Reproduce precisely the lines of the listing below, starting with the line that contains "Task: Open the File menu" and stopping after the line that contains "Viewport: 644px width, 360px"; include nothing else.
(Beginning of EXTRACTED ENTRIES)
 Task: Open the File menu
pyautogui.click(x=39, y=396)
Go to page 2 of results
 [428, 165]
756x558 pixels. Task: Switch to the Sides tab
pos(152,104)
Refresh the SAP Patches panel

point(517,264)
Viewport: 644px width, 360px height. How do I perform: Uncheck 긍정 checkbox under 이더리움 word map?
(End of EXTRACTED ENTRIES)
(Beginning of EXTRACTED ENTRIES)
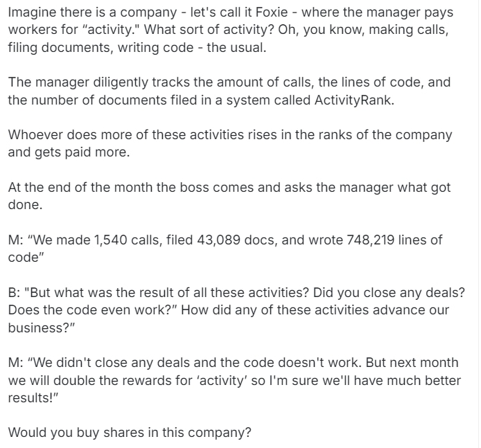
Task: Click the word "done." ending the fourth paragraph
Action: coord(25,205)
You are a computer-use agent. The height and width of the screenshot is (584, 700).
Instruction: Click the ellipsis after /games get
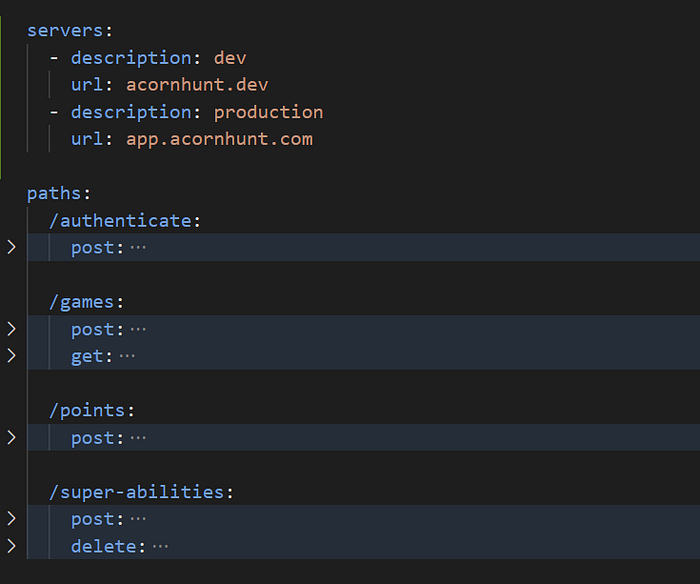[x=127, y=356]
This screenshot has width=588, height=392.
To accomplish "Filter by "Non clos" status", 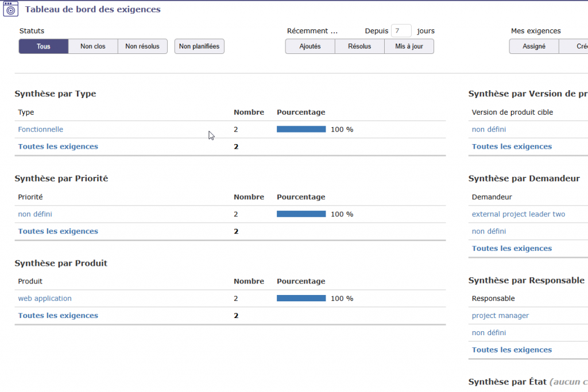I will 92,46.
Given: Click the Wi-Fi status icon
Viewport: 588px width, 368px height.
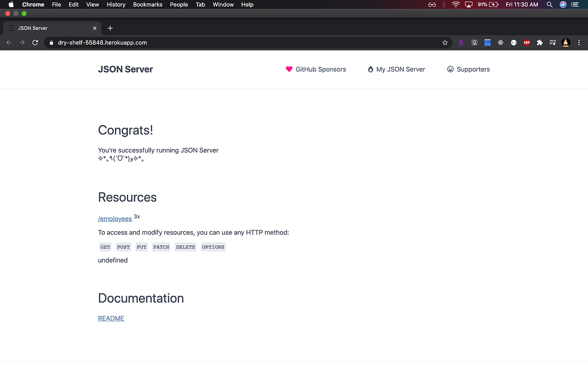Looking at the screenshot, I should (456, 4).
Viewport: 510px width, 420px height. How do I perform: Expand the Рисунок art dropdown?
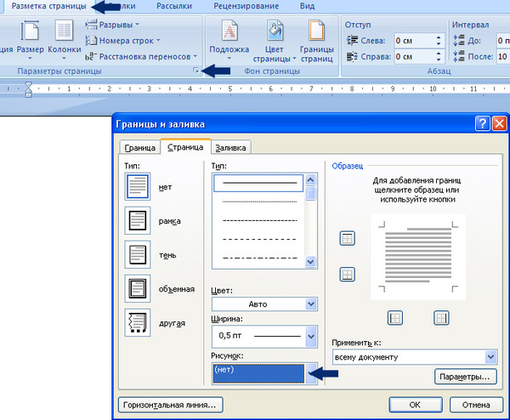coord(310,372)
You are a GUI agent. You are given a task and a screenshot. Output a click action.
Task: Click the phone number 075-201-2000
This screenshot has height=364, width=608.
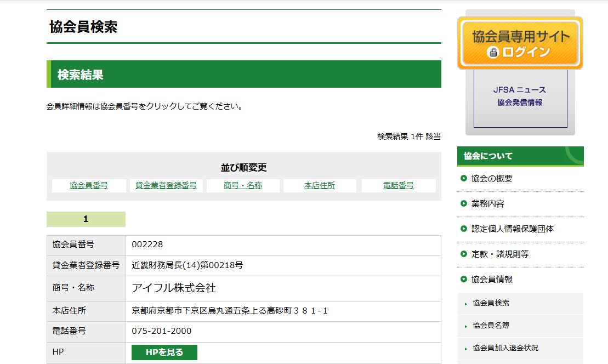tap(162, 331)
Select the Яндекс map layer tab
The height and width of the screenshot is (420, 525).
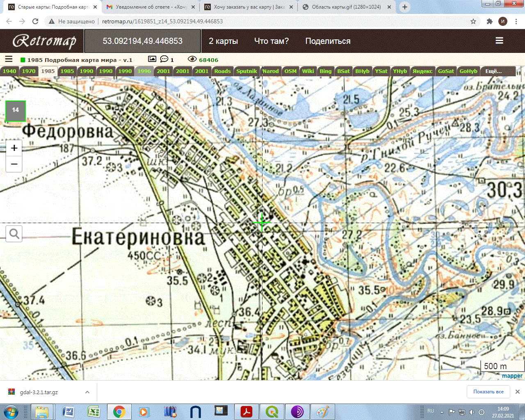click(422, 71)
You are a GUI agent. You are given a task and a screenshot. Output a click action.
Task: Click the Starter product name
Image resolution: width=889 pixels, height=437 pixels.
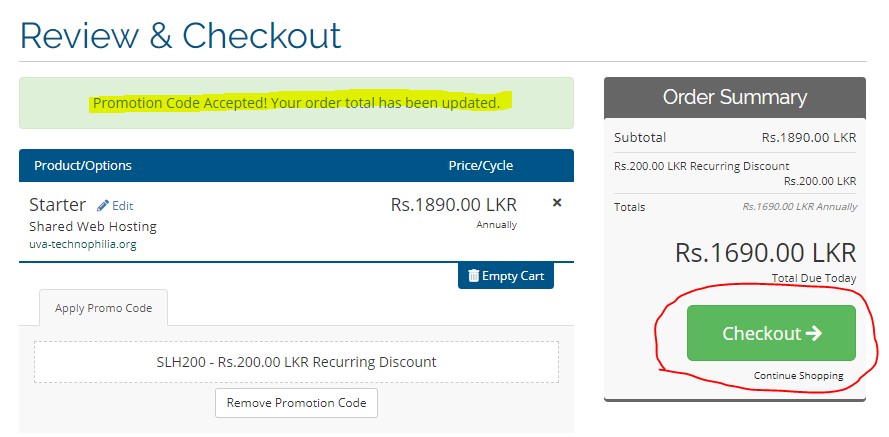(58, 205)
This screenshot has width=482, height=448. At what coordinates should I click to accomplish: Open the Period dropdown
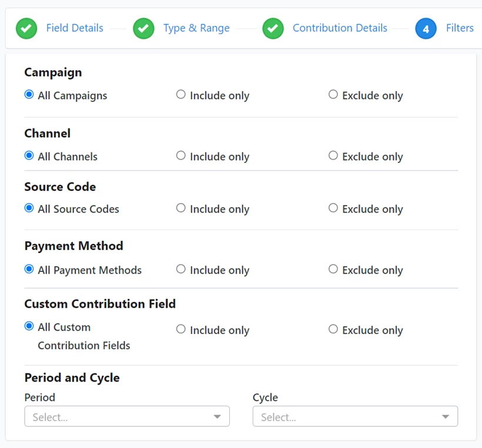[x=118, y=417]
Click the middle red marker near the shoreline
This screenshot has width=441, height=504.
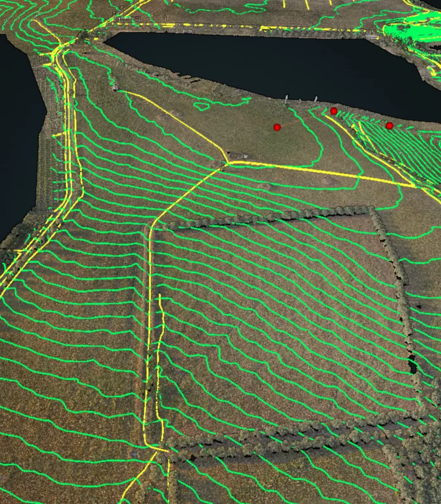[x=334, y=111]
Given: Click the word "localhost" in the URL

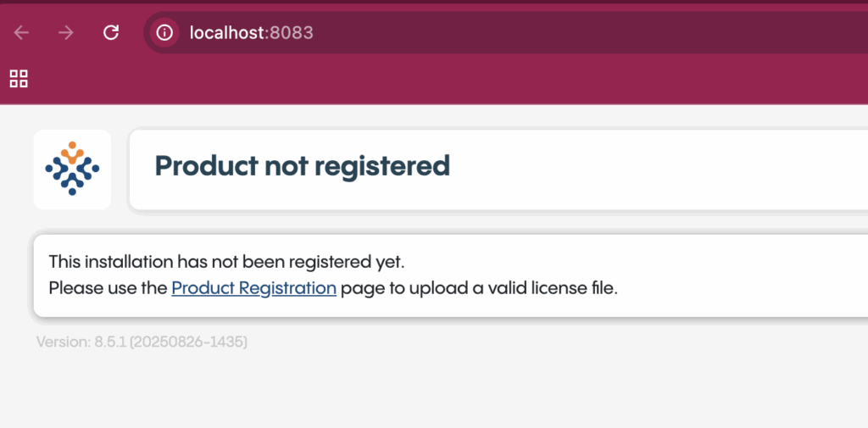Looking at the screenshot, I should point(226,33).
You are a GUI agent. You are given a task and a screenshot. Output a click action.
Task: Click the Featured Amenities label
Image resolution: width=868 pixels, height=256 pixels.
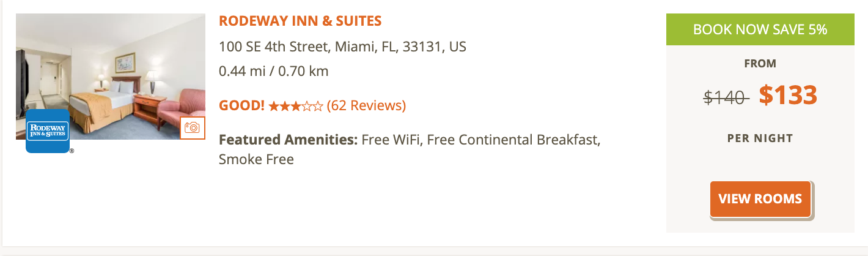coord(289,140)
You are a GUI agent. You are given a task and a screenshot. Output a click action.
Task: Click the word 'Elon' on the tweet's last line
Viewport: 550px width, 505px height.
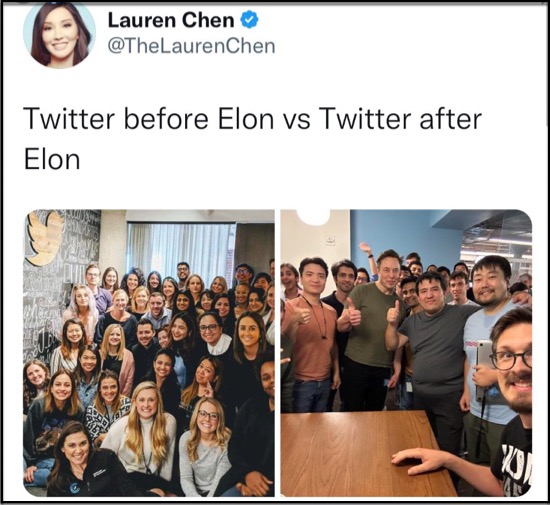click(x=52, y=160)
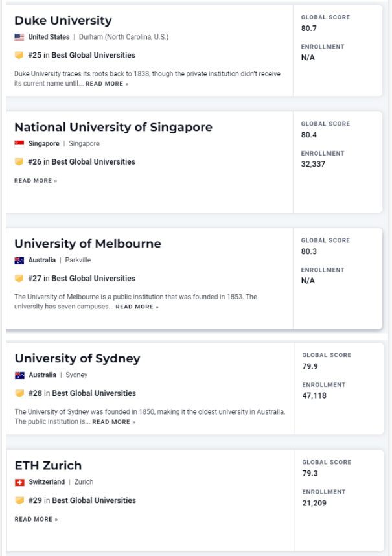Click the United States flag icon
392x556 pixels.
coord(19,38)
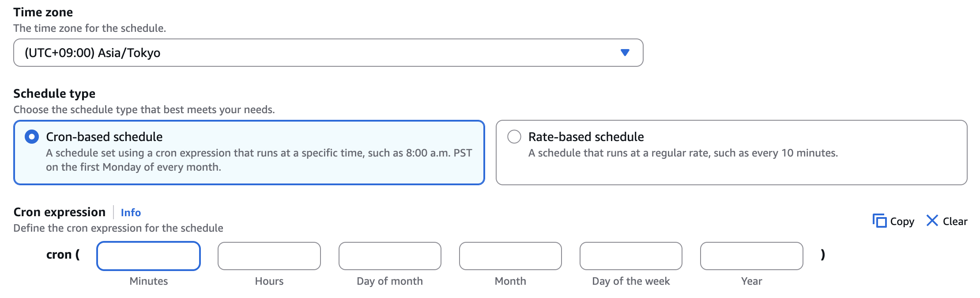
(End of EXTRACTED ENTRIES)
--- ANSWER TO THIS EXERCISE ---
 Task: Open the File menu
pyautogui.click(x=39, y=396)
Go to page 2 of results
 [428, 165]
756x558 pixels. Task: Switch to the Sides tab
pos(152,104)
Refresh the SAP Patches panel

point(517,264)
Viewport: 644px width, 360px height. How do I perform: Uncheck 긍정 checkbox under 이더리움 word map?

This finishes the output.